14 de marzo de 2025
Cómo leer un problema antes de resolverlo
Descomponer el enunciado en datos, condiciones y objetivo. Una guía práctica para separar lo que el problema pide de lo que parece pedir.
Antes de elegir una estrategia conviene reescribir el enunciado con nuestras propias palabras y marcar qué datos son fijos y cuáles se pueden manipular. En este material se muestra un método en tres pasos para identificar supuestos ocultos y detectar información que no aporta nada.
El método en tres pasos
- Reformular sin mirar el original. Cerrar el enunciado y escribir en una hoja qué creemos que pide. Si al volver al texto aparecen condiciones que no habíamos anotado, esas son las que suelen causar el error.
- Separar datos de condiciones. Los datos son valores concretos; las condiciones son reglas que limitan cómo se pueden combinar. Mezclarlos lleva a tratar una restricción como si fuera un número más.
- Marcar lo que no se usa. Muchos enunciados incluyen información de contexto que no participa en la solución. Detectar esos fragmentos evita arrastrarlos hasta el final y simplifica el razonamiento.
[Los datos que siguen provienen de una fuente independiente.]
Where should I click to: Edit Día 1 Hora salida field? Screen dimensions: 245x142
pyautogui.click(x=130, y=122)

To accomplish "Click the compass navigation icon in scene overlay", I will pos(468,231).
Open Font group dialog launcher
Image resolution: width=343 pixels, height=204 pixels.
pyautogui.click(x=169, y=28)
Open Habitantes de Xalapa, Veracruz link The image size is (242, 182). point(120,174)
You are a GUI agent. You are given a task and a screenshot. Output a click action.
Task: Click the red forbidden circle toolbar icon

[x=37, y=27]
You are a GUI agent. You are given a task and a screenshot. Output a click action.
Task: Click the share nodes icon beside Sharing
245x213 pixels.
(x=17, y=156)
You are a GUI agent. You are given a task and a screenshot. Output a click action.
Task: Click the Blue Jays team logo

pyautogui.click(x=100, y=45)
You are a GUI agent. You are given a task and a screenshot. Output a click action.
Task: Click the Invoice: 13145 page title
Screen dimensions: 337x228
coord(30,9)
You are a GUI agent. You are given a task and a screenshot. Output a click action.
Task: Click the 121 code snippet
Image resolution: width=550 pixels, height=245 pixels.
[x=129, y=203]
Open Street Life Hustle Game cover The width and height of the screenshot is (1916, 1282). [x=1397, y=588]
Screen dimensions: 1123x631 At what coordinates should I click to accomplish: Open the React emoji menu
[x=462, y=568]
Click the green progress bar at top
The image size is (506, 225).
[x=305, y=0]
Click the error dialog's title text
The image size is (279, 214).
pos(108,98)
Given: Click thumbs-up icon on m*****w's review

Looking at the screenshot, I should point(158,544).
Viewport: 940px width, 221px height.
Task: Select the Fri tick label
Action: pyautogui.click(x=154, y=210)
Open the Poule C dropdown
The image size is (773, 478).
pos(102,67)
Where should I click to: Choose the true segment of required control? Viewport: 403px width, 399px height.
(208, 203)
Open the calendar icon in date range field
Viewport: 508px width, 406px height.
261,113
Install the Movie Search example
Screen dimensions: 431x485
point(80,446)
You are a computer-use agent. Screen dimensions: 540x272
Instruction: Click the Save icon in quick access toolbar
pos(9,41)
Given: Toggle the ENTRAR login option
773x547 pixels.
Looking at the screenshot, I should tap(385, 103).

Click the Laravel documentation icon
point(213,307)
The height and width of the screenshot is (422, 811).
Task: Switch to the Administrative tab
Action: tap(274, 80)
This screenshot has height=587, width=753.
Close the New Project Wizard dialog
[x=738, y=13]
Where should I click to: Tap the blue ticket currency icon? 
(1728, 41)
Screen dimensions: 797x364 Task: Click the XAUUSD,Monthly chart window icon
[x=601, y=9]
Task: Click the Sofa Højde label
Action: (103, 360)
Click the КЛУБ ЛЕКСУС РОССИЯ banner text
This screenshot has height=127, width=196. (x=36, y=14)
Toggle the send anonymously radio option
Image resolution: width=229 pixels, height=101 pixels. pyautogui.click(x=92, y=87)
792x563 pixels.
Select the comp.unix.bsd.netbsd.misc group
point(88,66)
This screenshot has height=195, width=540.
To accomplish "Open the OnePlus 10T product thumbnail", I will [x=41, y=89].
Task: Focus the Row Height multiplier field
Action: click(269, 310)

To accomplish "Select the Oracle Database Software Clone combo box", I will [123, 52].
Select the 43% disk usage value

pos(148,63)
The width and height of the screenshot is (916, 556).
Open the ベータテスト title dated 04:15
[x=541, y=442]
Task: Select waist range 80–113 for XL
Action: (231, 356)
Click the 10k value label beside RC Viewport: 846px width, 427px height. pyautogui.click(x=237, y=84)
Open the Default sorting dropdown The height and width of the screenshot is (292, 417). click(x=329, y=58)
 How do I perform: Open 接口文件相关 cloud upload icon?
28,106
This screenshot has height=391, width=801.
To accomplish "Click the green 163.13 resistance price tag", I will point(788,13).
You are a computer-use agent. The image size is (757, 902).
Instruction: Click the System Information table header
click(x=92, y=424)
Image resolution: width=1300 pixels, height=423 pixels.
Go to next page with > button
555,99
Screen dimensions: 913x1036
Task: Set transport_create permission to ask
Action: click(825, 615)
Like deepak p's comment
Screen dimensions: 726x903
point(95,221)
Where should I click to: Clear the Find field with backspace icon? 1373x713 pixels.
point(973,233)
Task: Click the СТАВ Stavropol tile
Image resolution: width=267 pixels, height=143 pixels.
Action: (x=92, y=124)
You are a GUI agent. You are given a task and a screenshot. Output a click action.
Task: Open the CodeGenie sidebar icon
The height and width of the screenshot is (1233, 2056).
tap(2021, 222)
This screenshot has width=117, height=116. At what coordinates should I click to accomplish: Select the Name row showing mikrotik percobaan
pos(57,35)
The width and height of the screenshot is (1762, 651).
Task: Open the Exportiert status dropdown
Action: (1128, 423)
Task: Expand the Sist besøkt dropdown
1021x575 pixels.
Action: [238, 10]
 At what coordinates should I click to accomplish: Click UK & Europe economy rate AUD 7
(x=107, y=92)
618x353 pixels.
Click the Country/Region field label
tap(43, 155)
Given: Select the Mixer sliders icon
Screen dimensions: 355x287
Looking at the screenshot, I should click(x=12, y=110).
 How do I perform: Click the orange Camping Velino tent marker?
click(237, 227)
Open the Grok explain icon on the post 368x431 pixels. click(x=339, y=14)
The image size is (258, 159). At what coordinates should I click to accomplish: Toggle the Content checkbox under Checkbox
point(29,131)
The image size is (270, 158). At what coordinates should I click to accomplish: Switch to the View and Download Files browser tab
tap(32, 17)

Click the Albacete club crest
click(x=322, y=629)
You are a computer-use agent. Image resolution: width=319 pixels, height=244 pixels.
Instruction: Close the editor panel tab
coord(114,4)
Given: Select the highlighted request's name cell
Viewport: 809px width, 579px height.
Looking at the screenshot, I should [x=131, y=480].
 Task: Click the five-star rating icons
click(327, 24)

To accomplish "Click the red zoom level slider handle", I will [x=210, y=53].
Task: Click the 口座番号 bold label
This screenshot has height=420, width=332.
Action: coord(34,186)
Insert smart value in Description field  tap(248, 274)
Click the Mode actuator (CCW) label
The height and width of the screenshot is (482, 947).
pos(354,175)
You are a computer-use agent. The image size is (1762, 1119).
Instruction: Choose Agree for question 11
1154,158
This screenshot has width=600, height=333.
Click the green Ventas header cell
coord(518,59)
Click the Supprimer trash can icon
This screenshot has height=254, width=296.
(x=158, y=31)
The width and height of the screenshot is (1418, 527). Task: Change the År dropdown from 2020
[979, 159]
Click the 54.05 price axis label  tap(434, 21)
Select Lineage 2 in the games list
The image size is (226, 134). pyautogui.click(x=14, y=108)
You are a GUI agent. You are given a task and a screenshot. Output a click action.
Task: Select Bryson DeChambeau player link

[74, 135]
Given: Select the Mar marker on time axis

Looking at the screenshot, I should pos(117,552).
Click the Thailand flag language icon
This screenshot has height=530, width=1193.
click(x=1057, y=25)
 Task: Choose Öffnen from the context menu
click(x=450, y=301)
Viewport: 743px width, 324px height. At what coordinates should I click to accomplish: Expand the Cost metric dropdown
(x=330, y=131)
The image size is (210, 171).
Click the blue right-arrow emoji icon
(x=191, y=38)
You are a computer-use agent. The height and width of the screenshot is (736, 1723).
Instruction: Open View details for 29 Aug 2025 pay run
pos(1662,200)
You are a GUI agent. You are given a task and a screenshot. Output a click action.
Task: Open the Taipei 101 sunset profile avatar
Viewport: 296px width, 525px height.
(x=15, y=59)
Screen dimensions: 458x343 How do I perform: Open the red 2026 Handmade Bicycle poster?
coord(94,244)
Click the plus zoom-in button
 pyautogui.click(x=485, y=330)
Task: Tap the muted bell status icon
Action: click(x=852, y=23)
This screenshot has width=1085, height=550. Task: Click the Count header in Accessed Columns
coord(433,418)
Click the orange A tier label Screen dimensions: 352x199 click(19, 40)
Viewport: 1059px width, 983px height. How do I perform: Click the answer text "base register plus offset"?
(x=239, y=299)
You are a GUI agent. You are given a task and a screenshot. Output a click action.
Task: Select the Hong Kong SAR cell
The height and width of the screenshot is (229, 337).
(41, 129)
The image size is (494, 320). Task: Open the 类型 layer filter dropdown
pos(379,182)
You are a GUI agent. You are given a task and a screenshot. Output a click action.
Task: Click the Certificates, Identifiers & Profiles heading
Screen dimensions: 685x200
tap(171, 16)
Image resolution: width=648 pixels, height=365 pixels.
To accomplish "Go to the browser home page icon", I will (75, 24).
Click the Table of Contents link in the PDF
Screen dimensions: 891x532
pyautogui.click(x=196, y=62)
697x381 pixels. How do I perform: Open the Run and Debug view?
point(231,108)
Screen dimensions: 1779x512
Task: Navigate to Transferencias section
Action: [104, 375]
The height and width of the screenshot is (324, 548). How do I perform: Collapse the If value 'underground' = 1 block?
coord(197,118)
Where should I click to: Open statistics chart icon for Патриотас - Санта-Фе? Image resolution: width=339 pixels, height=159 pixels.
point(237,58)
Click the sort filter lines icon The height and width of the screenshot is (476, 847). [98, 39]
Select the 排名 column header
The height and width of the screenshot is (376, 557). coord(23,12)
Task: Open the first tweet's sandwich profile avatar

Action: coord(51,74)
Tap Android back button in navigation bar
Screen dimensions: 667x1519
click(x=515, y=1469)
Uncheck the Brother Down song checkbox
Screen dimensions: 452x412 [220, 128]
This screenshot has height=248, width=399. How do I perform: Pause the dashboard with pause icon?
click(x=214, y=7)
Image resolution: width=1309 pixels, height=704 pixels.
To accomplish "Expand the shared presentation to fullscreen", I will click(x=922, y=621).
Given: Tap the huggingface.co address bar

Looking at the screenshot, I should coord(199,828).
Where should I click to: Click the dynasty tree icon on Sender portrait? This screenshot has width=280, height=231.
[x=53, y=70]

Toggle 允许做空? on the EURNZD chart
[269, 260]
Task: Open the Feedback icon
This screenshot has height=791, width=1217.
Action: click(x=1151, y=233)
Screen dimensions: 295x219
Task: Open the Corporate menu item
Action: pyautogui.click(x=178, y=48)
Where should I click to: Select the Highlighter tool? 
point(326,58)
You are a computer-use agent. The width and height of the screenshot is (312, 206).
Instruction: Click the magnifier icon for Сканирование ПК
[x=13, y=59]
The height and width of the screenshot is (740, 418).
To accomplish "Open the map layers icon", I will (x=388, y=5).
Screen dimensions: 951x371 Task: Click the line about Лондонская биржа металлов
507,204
Dos ejemplos, dos dificultades
El primero es un problema de asignación con tres personas y tres objetos: basta con listar las restricciones y descartar combinaciones. El segundo introduce una condición temporal que obliga a ordenar los pasos antes de asignar valores. En ambos casos el trabajo pesado está en la lectura, no en el cálculo.
Errores frecuentes al empezar por la solución
- Buscar una fórmula conocida antes de entender qué se pide.
- Dar por hecho un supuesto que el enunciado no afirma.
- Ignorar condiciones negativas del tipo "ninguno de los dos".
- Resolver con datos que pertenecen a otro apartado del ejercicio.